Friday, December 11, 2015

Observations on the New Constitution, and on the Federal and State Conventions, Part I: Context

            It occurred to me recently that the manner in which I've been going about things in this blog has perhaps been a bit…one-sided. I've spoken a great deal about what I like to imagine is a decent assortment of statesmen, philosophers, economists, and political thinkers. And I've always tried to grasp them for all that they are; good, bad, inspiring, and flawed. I've tried to be non-partisan, if that’s possible, and yet I seem to have fallen into the rather unfortunate habit of privileging one specific perspective over another of equal value. What I mean to say is, all the people whose work I’ve yet discussed have been men.

            If you feel as though you can see what’s coming, and don’t like it, do please take the opportunity to run for the hills, or whatever.

            See, I have a sister. She’s a very talented writer – very articulate and intelligent – and it just so happens she’s also the submissions editor for an online film magazine called cléo (lower-case and italicized, because it’s that kind of book). It’s a publication with a declared feminist slant, if you hadn't guessed, and reflecting about the kinds of topics it covers and the kind that I cover caused me to stop and think for a moment. The American Revolution, and the period of nation-building that followed, is an utterly fascinating era in the history of the world. Centuries-old traditions were torn down, wholly untested institutions were raised in their place, and men everywhere spoke passionately and articulately about liberty, the nature of human existence, rights, and community. But again we see how easy it is, how seemingly natural, to speak of the American founding as an explicitly masculine enterprise. Inspiring though the preamble of Thomas Jefferson’s Declaration is – “We hold these truths to be self-evident, that all men are created equal” – it’s also a clearly gendered statement. More than likely the intent was to use “man” as a synonym for “mankind,” though in truth this isn’t much better.

            It isn’t that we should fault Jefferson for not being more gender-inclusive. Trying to hold a figure from the 18th century to the standards of 21st is little more than an exercise in futility and frustration. But recognizing the gender bias that comes with studying the Founders raises an important question; where were the women during the Revolution? What did they think/feel/do about the Stamp Act, the Boston Massacre, the Declaration of Independence, or the United States Constitution? It was their nation as well as their husbands’, brothers’, fathers’ and sons’; every decision men in power made affected them, in some cases to a greater degree than their male counterparts. Where is their voice? Where is their story? There are, fortunately, a number of studies a person can familiarise themselves with that attempt to tackle questions very much like these. “Women in the Revolution” has become an increasingly fleshed-out area of inquiry since at least the 1980s, and bit by bit the other half of the picture that is the American Founding is being filled out, and given color, light, shadow, and dimension. In that spirit I’d like to contribute something of my own to the conversation.

Data>
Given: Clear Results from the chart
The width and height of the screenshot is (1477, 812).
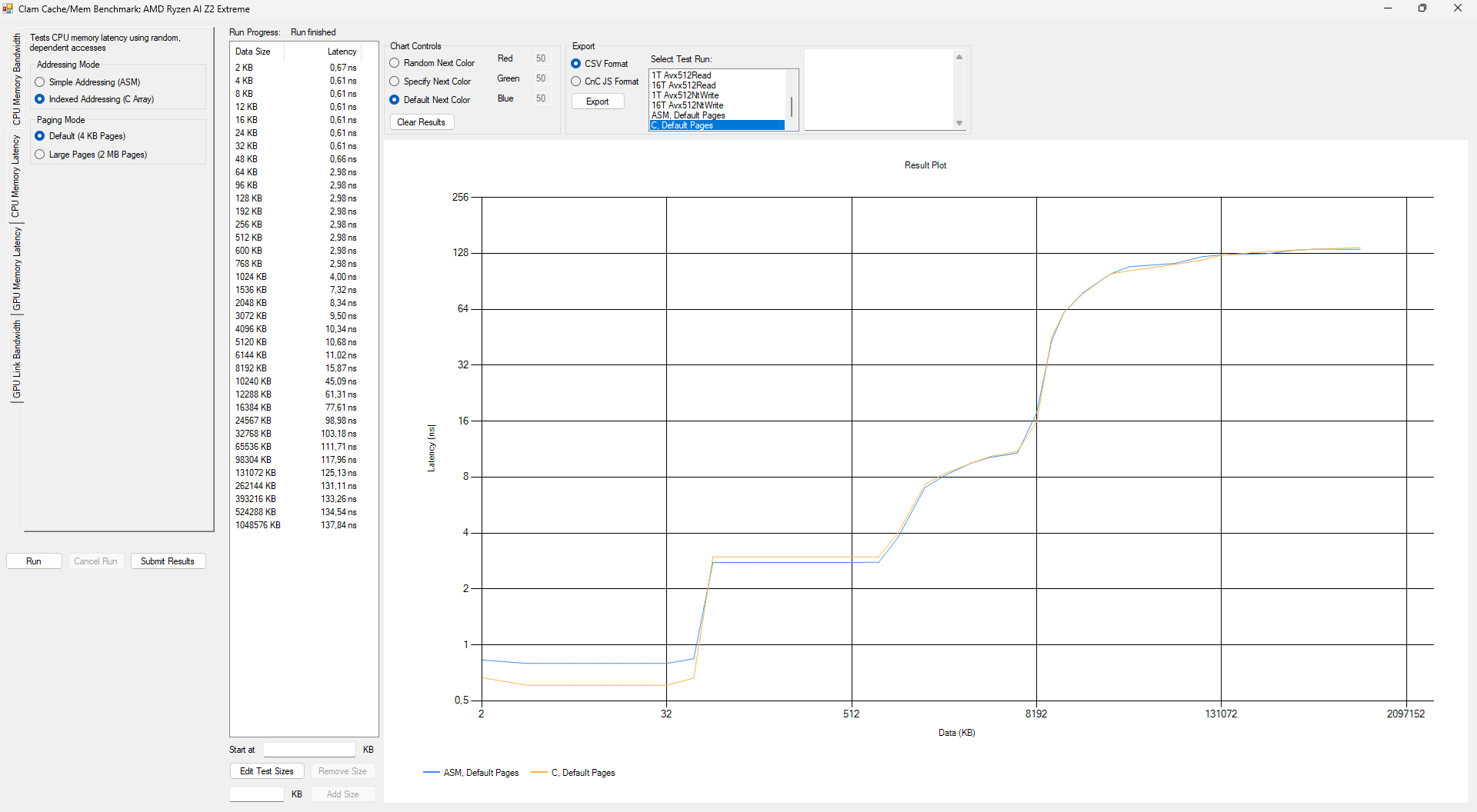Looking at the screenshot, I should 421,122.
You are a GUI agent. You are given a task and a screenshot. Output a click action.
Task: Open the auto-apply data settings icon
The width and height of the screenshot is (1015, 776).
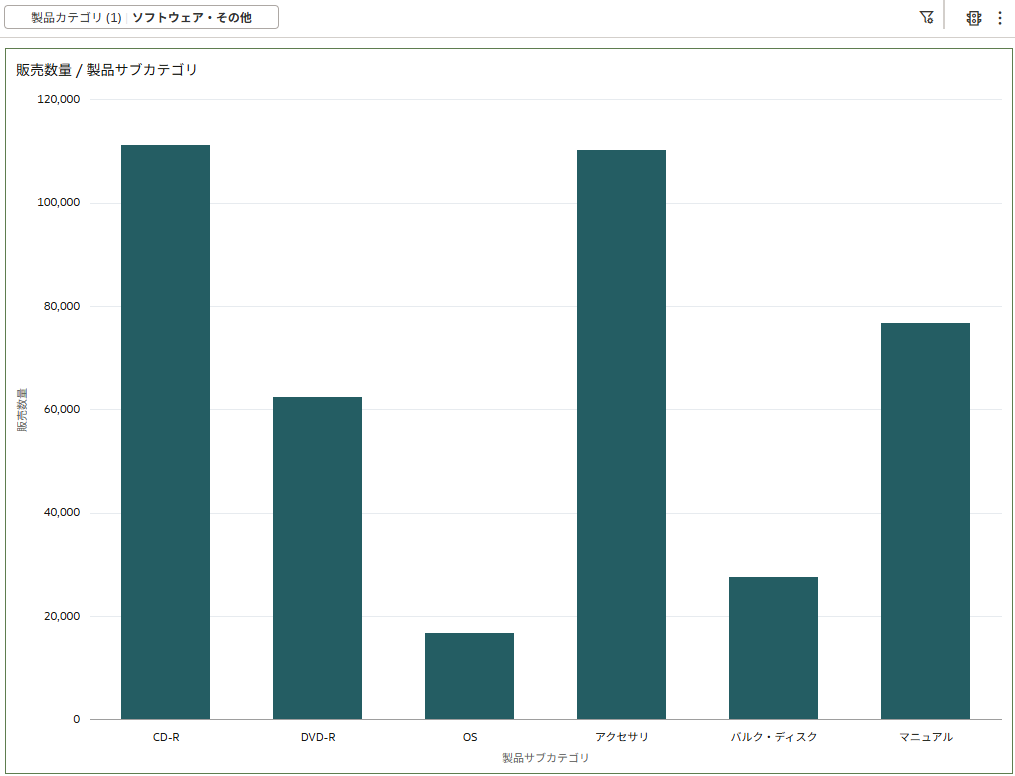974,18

Task requirements>
(A) According to the blog post on women in the Revolution, since when has "Women in the Revolution" become an increasingly fleshed-out area of inquiry?
(B) From the blog post on women in the Revolution, extract everything from "It occurred to" down to "hills, or whatever.".
(C) Write the next few paragraphs of the blog post on women in the Revolution, picking up after its final sentence.
The data above come from a separate source unrelated to the blog post on women in the Revolution.

Responses for each task>
(A) Since at least the 1980s.

(B)
It occurred to me recently that the manner in which I've been going about things in this blog has perhaps been a bit…one-sided. I've spoken a great deal about what I like to imagine is a decent assortment of statesmen, philosophers, economists, and political thinkers. And I've always tried to grasp them for all that they are; good, bad, inspiring, and flawed. I've tried to be non-partisan, if that’s possible, and yet I seem to have fallen into the rather unfortunate habit of privileging one specific perspective over another of equal value. What I mean to say is, all the people whose work I’ve yet discussed have been men.

            If you feel as though you can see what’s coming, and don’t like it, do please take the opportunity to run for the hills, or whatever.

(C)
    
            That being said, the selection of an appropriate subject presents something of a quandary. One of the reasons that women have been left of the orthodox narrative of the Revolution is because their perspective on just about any topic was felt to hold less intrinsic value than a man’s. As a consequence, women’s thought were rarely recorded, or if recorded were rarely preserved. What we do know of women during the Revolutionary Era comes largely from the perspective of men. This is understandable, but it does rather throw my “history in their words” thesis into disarray. Abigail Adams, wife of John Adams and the (giggle) second Second Lady of the United States, would appear to be a rare exception. Her letters to her husband, exchanged over a period of decades amidst some of the most significant events in American history, provide fascinating insight. Not only do they offer a window into the mind of a very intelligent, well-read 18th-century American woman, but they also chronicle the inner workings of one of the most fruitful, durable, and sincere personal and political partnerships in modern history. A moment’s consideration, however, reveals a slight complication. If Abigail Adams is famous at all, and I think it’s fair to say she is, then it’s really only as a function of her husband’s own celebrity. We can read her letters because John Adams, Founding Father and President of the United States, preserved them; her voice is expressed through and as an accessory to his. This is not meant to downplay her worth as a source of information or insight, but rather to point out that though her perspective is indeed rare and valuable it is one whose very existence (as we know it) is undeniably male-centered.

            Fortunately there is another woman that comes to mind. A contemporary of Adams, Jefferson, and all the rest, her writings during and about the Revolution and the American Founding came at the behest of no man, and went on to influence the course of events on an equal footing with those of her male colleagues. She was a wife and mother, a playwright, an activist, a political commentator, and a historian; all in her own right, and on her own initiative. The abovementioned John Adams himself once wrote of her, “God Almighty has entrusted her with the Powers for the good of the World, which, in the cause of his Providence, he bestows on few of the human race.” I’d like to take the next few weeks to read and discuss a small portion of the work of this woman, she who should most certainly be considered among the American Founders. Her name, which I'm fairly confident you've never heard before, was Mercy Otis Warren.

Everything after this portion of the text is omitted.